本文抜粋:
「余白」が心を動かす──MARKの作詞に見る言葉と物語の力

音楽レビュー

以前「i hate fruits」の記事でも触れましたが、
マークが書く歌詞の魅力は、“余白”と独特なワードセンスにあると感じています。

たとえば、NCT DREAMの最新アルバムに収録された
「When I’m With You」の中にある
「1人も2人も好き、2人よりも君が好き」という歌詞。

メンバーたちが
「これは2人なの?3人なの?」と話していた様子が微笑ましかったのですが、
こうした“一瞬で意味を捉えきれない”ような言葉の使い方は、
マークの歌詞によく見られる特徴です。

もちろん、彼の中には明確な意図や意味があるのだと思います。
ですが、それを聴く人がどう受け取るかは自由で、
その「解釈の余白」こそが、彼の歌詞の面白さにつながっていると感じています。

今回は、そんなマークの作詞スタイルに注目し、
彼が手がけた楽曲の中から3曲を取り上げて、
その魅力を歌詞の面から紐解いていきたいと思います。

Time machine──「恋に落ちて、別れる運命」

この曲には、明確なストーリーがあります。
まるで一本の映画を観ているような構成で、
キーワードを挙げるなら「運命」ではないでしょうか。

たとえば、

君の瞳を見て宇宙に連れていきたい」
「宇宙船でデートしよう

といったフレーズからは、
恋に落ちたばかりの2人の甘い雰囲気が漂っています。

しかしこの曲は、単なるラブソングではありません。
それはサビの対比からも明らかです。

なぜなら僕たちはまた恋に落ちるから
Cause we’d still fall in love again

なぜなら僕たちはまた別れてしまうから
Cause we’d still fall apart again

“恋に落ちる”という甘さと、
“別れてしまう”という現実が並ぶこの対比は、
とても切なく感じます。

課題 1: 記録の先頭の行から「coord(399,472)」を含む行までを、両端の行も含めて一字一句そのまま書き写してください。

提供記録:
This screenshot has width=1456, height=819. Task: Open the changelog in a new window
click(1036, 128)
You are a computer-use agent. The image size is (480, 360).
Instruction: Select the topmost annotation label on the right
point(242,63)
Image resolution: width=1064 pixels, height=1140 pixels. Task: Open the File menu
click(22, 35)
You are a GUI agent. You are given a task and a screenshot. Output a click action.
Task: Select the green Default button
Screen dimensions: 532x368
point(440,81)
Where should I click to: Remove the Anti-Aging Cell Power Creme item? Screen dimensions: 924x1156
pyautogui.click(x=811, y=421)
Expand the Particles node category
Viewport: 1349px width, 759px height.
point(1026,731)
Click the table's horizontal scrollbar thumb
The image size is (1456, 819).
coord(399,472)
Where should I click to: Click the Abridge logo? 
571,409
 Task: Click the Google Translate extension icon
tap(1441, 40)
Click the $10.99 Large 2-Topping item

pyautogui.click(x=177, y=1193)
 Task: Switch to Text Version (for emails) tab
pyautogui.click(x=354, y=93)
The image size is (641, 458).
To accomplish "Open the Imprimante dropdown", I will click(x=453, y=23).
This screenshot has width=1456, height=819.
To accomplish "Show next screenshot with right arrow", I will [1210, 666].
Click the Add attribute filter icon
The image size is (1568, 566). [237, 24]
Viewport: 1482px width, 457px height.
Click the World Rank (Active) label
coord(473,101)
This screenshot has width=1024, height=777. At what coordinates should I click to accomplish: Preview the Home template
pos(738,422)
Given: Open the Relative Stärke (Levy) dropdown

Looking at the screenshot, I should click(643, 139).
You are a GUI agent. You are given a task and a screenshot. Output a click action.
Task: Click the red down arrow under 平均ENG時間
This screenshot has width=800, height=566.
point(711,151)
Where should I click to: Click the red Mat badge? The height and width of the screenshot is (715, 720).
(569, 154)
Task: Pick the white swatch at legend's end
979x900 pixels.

課題 2:
MARKの作詞についての本文をもとに、次の問いに答えよ。
(a) 筆者が以前書いた記事で扱った曲名は何か。
(b) 「1人も2人も好き、2人よりも君が好き」という歌詞が収録されている曲は何か。
(c) 筆者が「Time machine」のキーワードとして挙げている言葉は何か。

最終回答 1:
This screenshot has width=1456, height=819. Task: Open the changelog in a new window
click(1036, 128)
You are a computer-use agent. The image size is (480, 360).
Instruction: Select the topmost annotation label on the right
point(242,63)
Image resolution: width=1064 pixels, height=1140 pixels. Task: Open the File menu
click(22, 35)
You are a GUI agent. You are given a task and a screenshot. Output a click action.
Task: Select the green Default button
Screen dimensions: 532x368
point(440,81)
Where should I click to: Remove the Anti-Aging Cell Power Creme item? Screen dimensions: 924x1156
pyautogui.click(x=811, y=421)
Expand the Particles node category
Viewport: 1349px width, 759px height.
point(1026,731)
Click the table's horizontal scrollbar thumb
The image size is (1456, 819).
coord(399,472)

最終回答 2:
(a) 「i hate fruits」
(b) 「When I’m With You」
(c) 「運命」